In 2010, the Maryland Hospital Association (MHA) hosted its first Health IT Executive Forum focusing on Federal and State Health IT Initiatives and Principles for Progressing in a Health IT-enabled Future in Maryland at its headquarters in Elkridge, Maryland. Hospital executives from around the state joined MHA, the Health Services Cost Review Commission (HSCRC), the Maryland Health Care Commission (MHCC), Chesapeake Regional Information Systems for our Patients (CRISP) and MdHIMSS to discuss the changing landscape of health IT.
MHA hosted this forum to engage executives in a conversation on current barriers and issues faced by their members in implementing and meaningfully using health IT. Given that each hospital serves different populations in a variety of ways, there were a number of specific concerns voiced. Questions ranged from “How will psychiatric hospitals get funding?” to “What happens with certification if a hospital has built its own proprietary system?” During the discussion about the state of the fragmented vendor market, hospitals talked about what will happen when vendors are acquired or merge (like Allscripts / Misys) and whether there is a large enough, capable workforce to perform the many implementations required to get most physicians to meaningful use. Additionally, as hospitals work to become meaningful users of health IT, the same internal resources will be stretched to transition to IDC 10 codes and upgrade to HIPAA 5010 transactions, discussed further in
The Bigger Picture in Health IT.
With the impending influx of funds for health IT initiatives through ARRA, participants were particularly interested in learning about how incentives and disincentives are going to work in Maryland: how Medicare and Medicaid reimbursements will be calculated, how HSCRC will handle funds distributions and how hospitals can help physicians receive funding. There continue to be unanswered questions given that the definitions of “meaningful use” and “certified technology” have not been finalized by the rule-making process and that the mechanism for processing payments has yet to be announced.
Hospitals were clearly interested in learning more from MHCC on the designation of Management Services Organizations (MSOs) under
House Bill 706 and participating in the process. MHCC stated that the accreditation criteria are currently being determined and that all of the stakeholders will work together to figure out what makes sense, without eliminating hospitals from becoming eligible.

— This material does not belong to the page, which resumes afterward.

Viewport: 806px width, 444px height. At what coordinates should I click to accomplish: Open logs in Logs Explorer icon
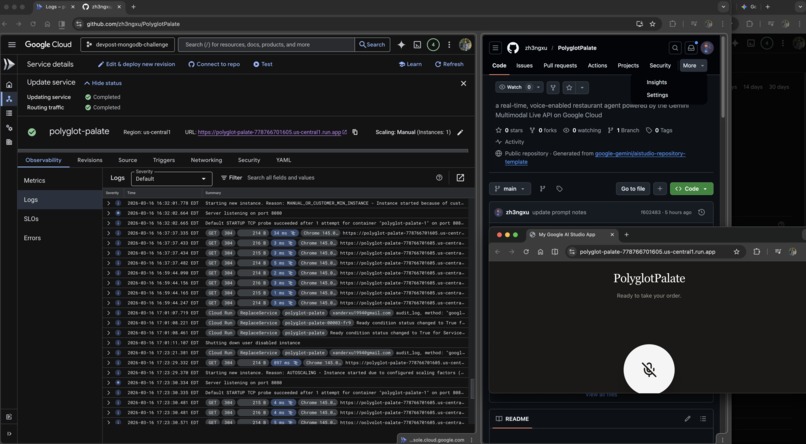point(460,178)
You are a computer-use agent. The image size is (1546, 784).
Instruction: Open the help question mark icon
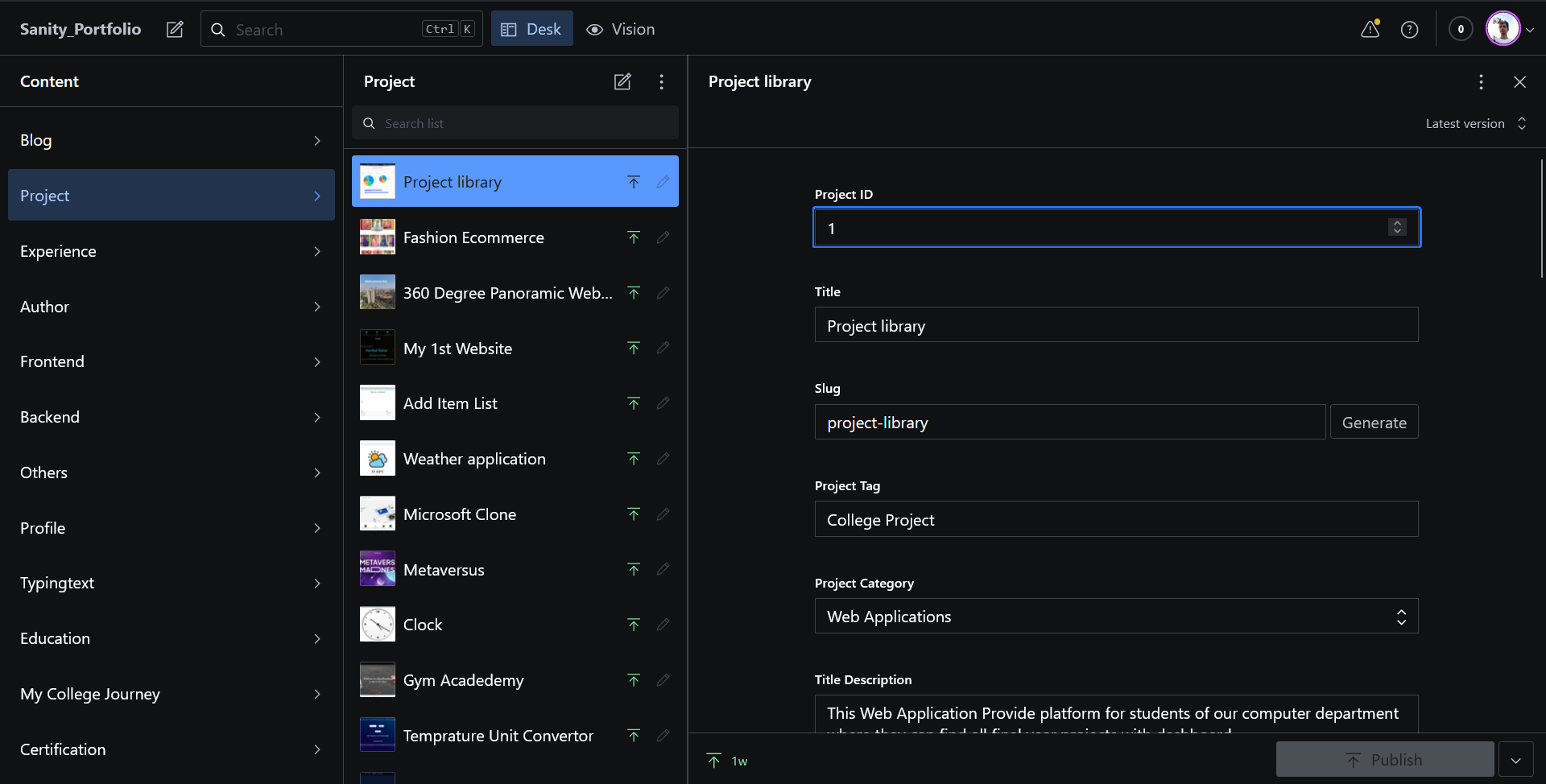pos(1409,30)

These conversations will continue at the next MHA Health IT Executive forum on February, 8, 2010 at which time the topic “Defining and Understanding Federal and State Hospital Opportunities” will be addressed. Specifically, MHA will delve into how hospitals can get funding and what the payment structure will look like. By then, the federal government will have provided more clarity on these issues.
Audacious Inquiry facilitated the discussion and worked with MHA to provide accurate, relevant content on the dynamic issues hospitals face today.